Robert Fico, a former prime minister of Slovakia and frontrunner in the country's upcoming parliamentary elections, said that he would stop support for Ukraine if he returns to power, the Associated Press reported on Sept. 17.
In an interview with the AP, Fico said that "we won’t send any arms or ammunition to Ukraine anymore,” if his party, SMER, forms a government.
"No amount of Western weapons going to Ukraine would change the course of the war," and a "compromise peace deal" should be negotiated with Russia, he told the AP.
He claimed that it is "naive to think that Russia would ever abandon the territory it controls” in Ukraine.
Fico opposes EU sanctions against Russia and wants Slovakia, a NATO member, to block Ukraine from joining the alliance.
He has also repeated the myth that the war in Ukraine began as a civil war, a narrative Russia used to try to conceal its involvement in Donbas.
On Aug. 30, he told a crowd of supporters that the war in Ukraine began "when the Ukrainian Nazis and fascists started to murder the Russian citizens in Donbas and Luhansk," repeating Russian propaganda.

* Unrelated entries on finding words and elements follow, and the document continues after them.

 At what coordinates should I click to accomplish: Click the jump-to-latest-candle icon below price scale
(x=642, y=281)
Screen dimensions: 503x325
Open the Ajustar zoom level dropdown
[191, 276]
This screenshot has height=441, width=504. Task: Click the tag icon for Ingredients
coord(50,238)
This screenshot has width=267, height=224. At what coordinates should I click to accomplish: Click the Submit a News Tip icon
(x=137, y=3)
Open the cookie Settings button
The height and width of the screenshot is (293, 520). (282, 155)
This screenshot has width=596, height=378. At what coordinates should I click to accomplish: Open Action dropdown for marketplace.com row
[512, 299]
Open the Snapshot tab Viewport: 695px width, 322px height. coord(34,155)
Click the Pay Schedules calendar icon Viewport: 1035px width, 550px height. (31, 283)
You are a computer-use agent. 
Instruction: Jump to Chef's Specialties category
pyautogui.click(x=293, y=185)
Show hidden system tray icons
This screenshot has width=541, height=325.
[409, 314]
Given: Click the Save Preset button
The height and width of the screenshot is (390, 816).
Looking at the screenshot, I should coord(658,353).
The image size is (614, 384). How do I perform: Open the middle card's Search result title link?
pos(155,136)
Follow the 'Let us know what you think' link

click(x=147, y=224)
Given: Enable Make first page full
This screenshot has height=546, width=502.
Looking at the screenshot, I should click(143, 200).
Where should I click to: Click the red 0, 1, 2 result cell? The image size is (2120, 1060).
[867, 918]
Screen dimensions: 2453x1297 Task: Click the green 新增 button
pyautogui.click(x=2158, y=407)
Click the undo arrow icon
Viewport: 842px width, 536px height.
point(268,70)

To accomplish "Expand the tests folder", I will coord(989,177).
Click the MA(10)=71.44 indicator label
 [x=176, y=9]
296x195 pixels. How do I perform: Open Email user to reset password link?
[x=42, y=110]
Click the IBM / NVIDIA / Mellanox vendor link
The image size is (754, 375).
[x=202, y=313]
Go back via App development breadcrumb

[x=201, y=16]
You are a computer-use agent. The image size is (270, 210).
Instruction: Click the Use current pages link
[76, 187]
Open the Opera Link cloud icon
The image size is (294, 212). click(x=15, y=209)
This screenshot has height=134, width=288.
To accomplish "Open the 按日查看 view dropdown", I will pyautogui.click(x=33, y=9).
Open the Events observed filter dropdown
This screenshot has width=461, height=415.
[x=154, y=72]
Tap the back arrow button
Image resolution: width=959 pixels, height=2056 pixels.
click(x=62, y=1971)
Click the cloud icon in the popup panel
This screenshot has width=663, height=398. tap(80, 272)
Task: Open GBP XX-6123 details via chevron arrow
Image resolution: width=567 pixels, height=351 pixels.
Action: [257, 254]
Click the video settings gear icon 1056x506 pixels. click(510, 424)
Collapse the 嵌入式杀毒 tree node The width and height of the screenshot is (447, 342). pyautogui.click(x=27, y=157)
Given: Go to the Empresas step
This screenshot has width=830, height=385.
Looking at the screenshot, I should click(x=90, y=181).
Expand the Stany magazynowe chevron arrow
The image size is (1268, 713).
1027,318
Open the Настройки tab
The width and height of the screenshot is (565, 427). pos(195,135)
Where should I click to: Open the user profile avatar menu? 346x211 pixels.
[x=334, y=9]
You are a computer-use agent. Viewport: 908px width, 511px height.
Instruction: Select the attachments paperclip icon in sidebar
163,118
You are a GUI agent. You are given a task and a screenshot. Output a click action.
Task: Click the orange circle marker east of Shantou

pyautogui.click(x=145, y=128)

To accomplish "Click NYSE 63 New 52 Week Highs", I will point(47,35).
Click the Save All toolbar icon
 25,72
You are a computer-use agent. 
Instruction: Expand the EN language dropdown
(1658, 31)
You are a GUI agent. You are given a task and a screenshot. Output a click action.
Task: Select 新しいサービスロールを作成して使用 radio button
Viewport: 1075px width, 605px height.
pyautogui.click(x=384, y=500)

Fico was previously the prime minister of Slovakia from 2006 to 2010. He was re-elected in 2012 but resigned in 2018 following a political crisis sparked by the murder of the investigative journalist Jan Kuciak.
Before he was killed, Kuciak had investigated corruption scandals in Fico's party and alleged ties between the Italian mafia and figures in Fico's network.